For me its kinda what a lot of you fellas said. Its a whole lotta fun. I shot a compound a few years and I can never remember getting as excited as I do now before a shot on a critter but more so after the shot.
  I have a few stickbows that mean a lot to me. I don`t know if love`m is the right word but they got "soul". Three of`m are a part of me when "we " shoot. Without thinking they just go to the spot most of the time. I can pick up either and be "on" right then and they are all different. You won`t do that with a lotta compounds. Not knocking them but they have never had any keepsake value to me like some stickbows do.
  I once tried to count up the critters I`ve killed with stickbows and the best way I could remember is by remembering the bows I`,ve owned and I could remember bout all the kills with each one,the arrow and broadhead as well.Crazy I know but its hard for me to keep up with them past a couple years. I just started writing stuff down like Mr. Warren and Chris and wish I had in the past.

   I have hunted with folks in my compound days that made it seem like work and they were very unhappy if they did`nt make meat.They were bitter toward each other sometime and would`nt dare tell a Buddy where a sweet spot was at. Heck ,the fellas I hunt with constantly keep in touch and try to steer each other on a critter.I`ve hunted with my Buddy John when I was in "dry" years and he would pass gimme shots on hogs while we were stalking so I could get a shot. Not a lot of folks do that. Kinda proves my point. We mostly all family and know why we love this thing even when some of us have never made a hand shake.God Bless Ya`ll,RC.


----------



## tignalljeeper (Dec 6, 2009)

For me, it was because I had no chance to do anything else.  My daddy has always been traditional,   thats what i thought was normal.  Wouldn't want it any other way.


----------



## BkBigkid (Dec 6, 2009)

Well I will try not to be long winded. 

I started off shooting a Bear recurve bow when I was a Wee little bitty thing ( if you have seen me you know that was a LONG time ago ) any way I always enjoyed it till the girls and High school came along. From there I went in the army and unfortunately sent many years out of the woods until I hooked up with Locals at one of the places I was stationed at that Took me under their wing. I Killed my First buck hunting with them and will never forget it. Well that got me hooked again on hunting. I had a Ex-brother in law that got me Back to shooting archery with him on those wheel Bows and just stayed with the wheels from there. There wasn't many folks that dealt with Trad archery and I spent one afternoon running out to Athens to Dan Quinnlians shop.  I looked at the Bows and Dreamed of Having a trad Bow at the time but it wasn't in the cards. So back to playing with The wheelies again. They were easy to find parts for. 
I picked up a few Trad bows at Garage sales a couple of years later and had them sitting in the garage for 7 years plus just sitting there. I didn't know how to set them up and all my friends shot Wheelies so I stayed with them Until I started having shoulder Problems and hung it all up. Fast forward to two years ago. I was Cleaning up the garage after finding Woody's and Put to Bear Grizzly's up for trade for Firearms. I meet with one of the nicest Folks that I have met. FVR on here and we talked archery for a good 30 minutes to a hour and he convinced me to buy some strings for the bows I had and to start shooting them. 

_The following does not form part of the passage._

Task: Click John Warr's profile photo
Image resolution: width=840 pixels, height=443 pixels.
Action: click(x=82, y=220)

Well I thought about it some more and got on here and started Reading and finding out that I could find the stuff I need on Various websites. Stings Arrows Lesson how to shoot correctly what to do with the Knocks Shelfs and all that stuff. My love for Trad archery Blossomed again and I regretted Trading the Grizzly Bow but at the same time was Glad I did because of the Knowledge I gained in the trade. 
I got the strings from three rivers Stringed the Bows up and started shooting Daily. I Went to my first Trad shoot in Culloden that Year. I didn't shoot the course but hung around the Targets up front taking everything in and Learning along the way.  I met  up with AL shortly after that and spent the Day flinging Flu Flu's at Cans and taking Pointers from AL.  ( I have wore that Target out Al) I also went up to the NGT and shoot a couple of times when Work and Play allowed me to get up there. the Following Year at the state shoot in Culloden. I shoot the Course with Turtlebug and entourage, Jack and his lovely wife.  

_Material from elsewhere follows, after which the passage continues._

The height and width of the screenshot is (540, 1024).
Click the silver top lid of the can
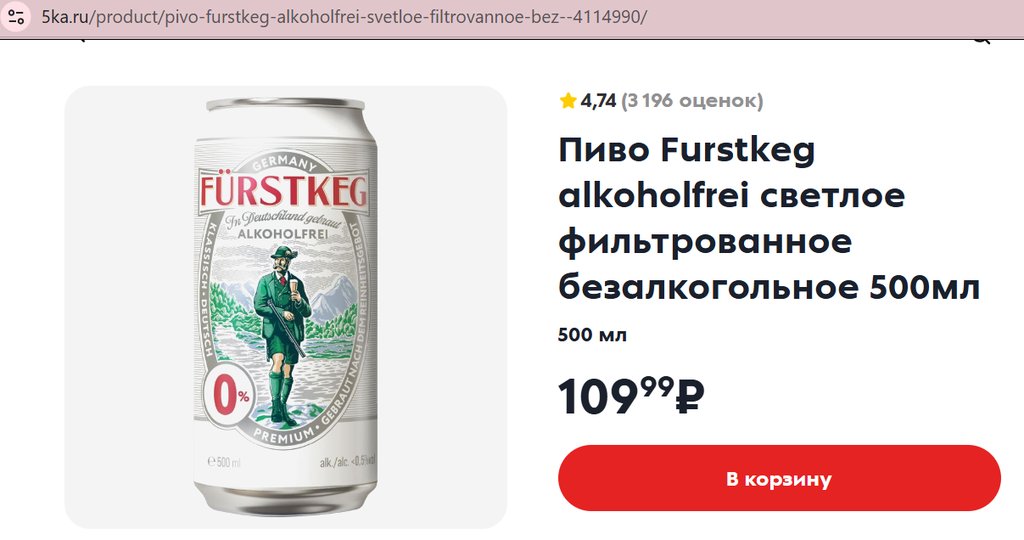pos(285,104)
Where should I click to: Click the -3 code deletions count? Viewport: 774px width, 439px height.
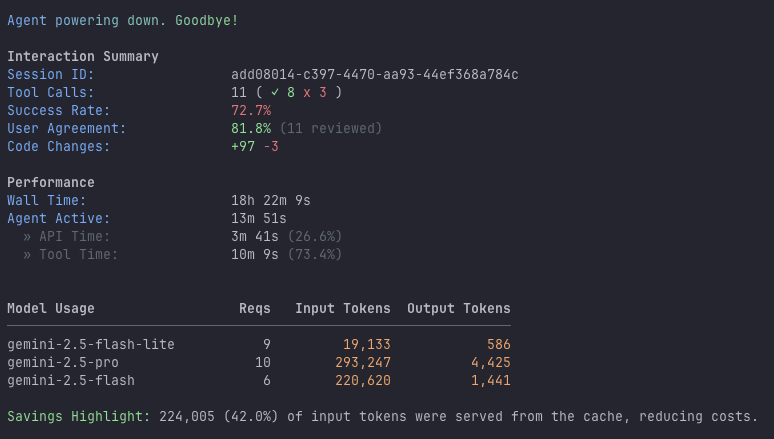pyautogui.click(x=271, y=147)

I Have embarked on a journey that I truly enjoy. I Bought several Bows off E-bay in the months past and 
At current Count I have 16 bows here at the House and 2 loaned out to Dendy.  (A few others but the are youth bows) 

This Forum is like a family several of us have learned on here. Now we are passing it on to the New group of interested folks now.

Thank you to everyone that played a part of making me feel welcome here. I wished I had more time to make More of the shoots and hunts But I have to divide my time between this and other hobbies. I feel fortunate to have found this Site.


----------



## Bubbaforsure (Dec 6, 2009)

***   Kinda proves my point. We mostly all 
family and know why we love this thing 
even when some of us have never made 
a hand shake.God Bless Ya`ll,RC. ***

Very well said RC... It's true ..We do share 
a very special bond.


----------



## GrayG (Dec 6, 2009)

Nothin' else compares to the adrenalin rush I get when the shot is inevitable. I can almost hear my heart pumping. I just don't get this with a rifle or compound. Never took drugs but this has to be comparable. Even when I feel bad or am not sure if I want to go huntin', the possibility of getting this rush gets me up and in the woods. Countless hours of shootin', scouting, sharpening broadheads, etc. is all in preparation for this moment of truth. When it all comes together and I kill a critter, the high lasts all week.  They're all trophys to me. Nothin' else like it. I'm addicted.


----------



## OconeeDan (Dec 6, 2009)

Compounds.....BORING
Trad bows.......FUN


----------



## FVR (Dec 6, 2009)

I also remember watching Fred Bear on Sunday nights, right after The Wonderful World of Disney and Mutual of Omaha's Wild Kingdom.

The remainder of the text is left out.